Jeff Dean, Sanjay Ghemawat, Oriol Vinyals et Quoc Le quittent Google pour lancer Discovery Loop, une machine à faire tourner des milliers d'expériences de recherche en parallèle. Aucun produit, aucun calendrier n'est encore montré, mais Google finance et fournit déjà le calcul.

Quatre pointures de Google veulent automatiser la recherche scientifique elle-même

Quatre noms qui ont dessiné une bonne partie de l'infrastructure IA de la dernière décennie quittent Google pour fonder une société à mission. Leur ambition n'est pas de sortir un nouvel outil créatif, mais d'automatiser la méthode scientifique elle-même : poser une hypothèse, monter l'expérience, l'exécuter, lire les résultats, recommencer. Des milliers de ces boucles pourraient tourner en même temps, ce qui change surtout une chose, la vitesse à laquelle une idée passe du brouillon au résultat mesurable.

Ce sujet ne parle à aucun graphiste ni monteur aujourd'hui. Il concerne d'abord les laboratoires de recherche en apprentissage automatique, puis, si l'automatisation tient ses promesses, la conception de puces, la biologie ou les matériaux. Mais chaque studio qui ouvre Midjourney, Runway ou un modèle de génération vidéo dépend en dernier ressort de ce type de moteur de recherche interne : c'est de là que sortent les futures versions des outils déjà installés dans les workflows.
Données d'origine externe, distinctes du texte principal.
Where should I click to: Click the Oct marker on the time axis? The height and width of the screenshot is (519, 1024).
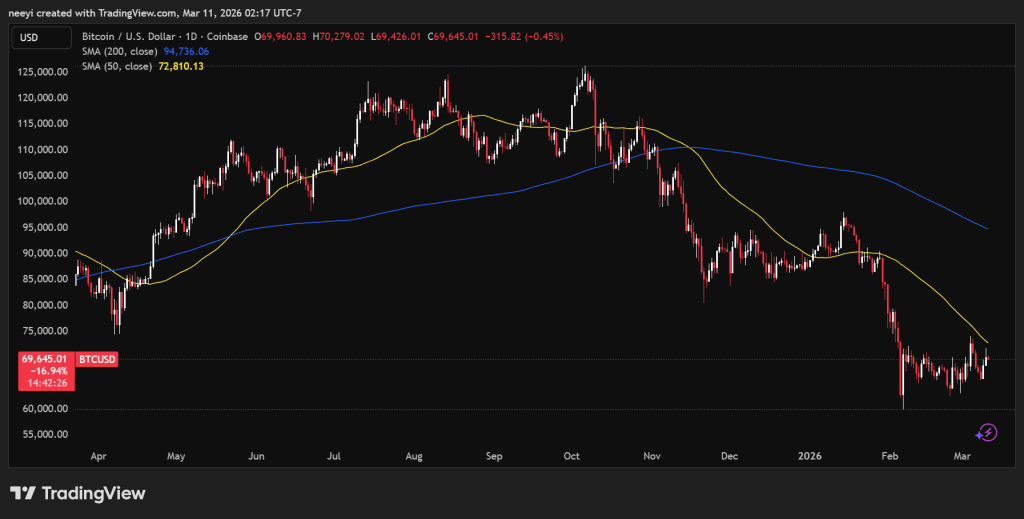571,456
Google n'a pas laissé partir quatre de ses architectes les plus influents sans contrepartie. L'entreprise devient investisseur fondateur et partenaire cloud, fournit du calcul pour la première année et garde un pied dans les collaborations sur les infrastructures de machine learning. Autrement dit, elle finance à l'extérieur une recherche qu'elle ne veut pas perdre de vue, tout en gardant la main sur une partie de ce qui pourrait irriguer ses propres modèles plus tard.
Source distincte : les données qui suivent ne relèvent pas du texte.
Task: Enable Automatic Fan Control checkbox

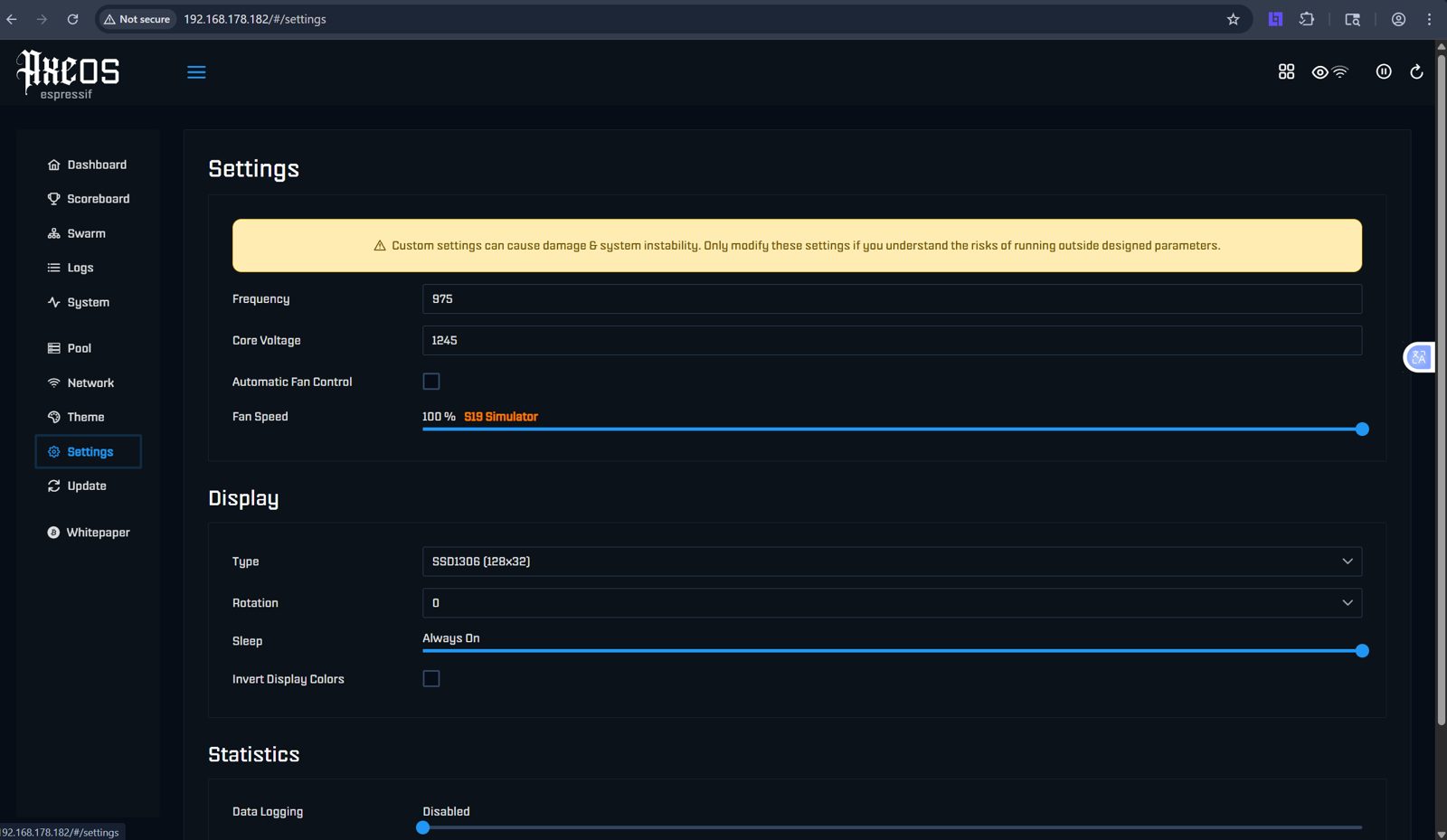Action: pyautogui.click(x=431, y=382)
Aucun produit, aucun calendrier, aucun modèle commercial n'a été montré au moment de l'annonce. Une promesse d'accélérer la recherche scientifique par milliers d'expériences parallèles reste une promesse tant qu'aucun résultat concret n'a été publié, et l'histoire des laboratoires d'IA regorge d'ambitions de ce calibre restées à l'état de communiqué.

Ce genre de pari se joue sur des années, pas sur un trimestre. Ce qui se décide dans ce type de structure, c'est le rythme auquel les modèles qui alimentent demain les outils de création vont progresser, et donc la fréquence à laquelle un studio devra revoir ses habitudes d'ici deux ou trois ans.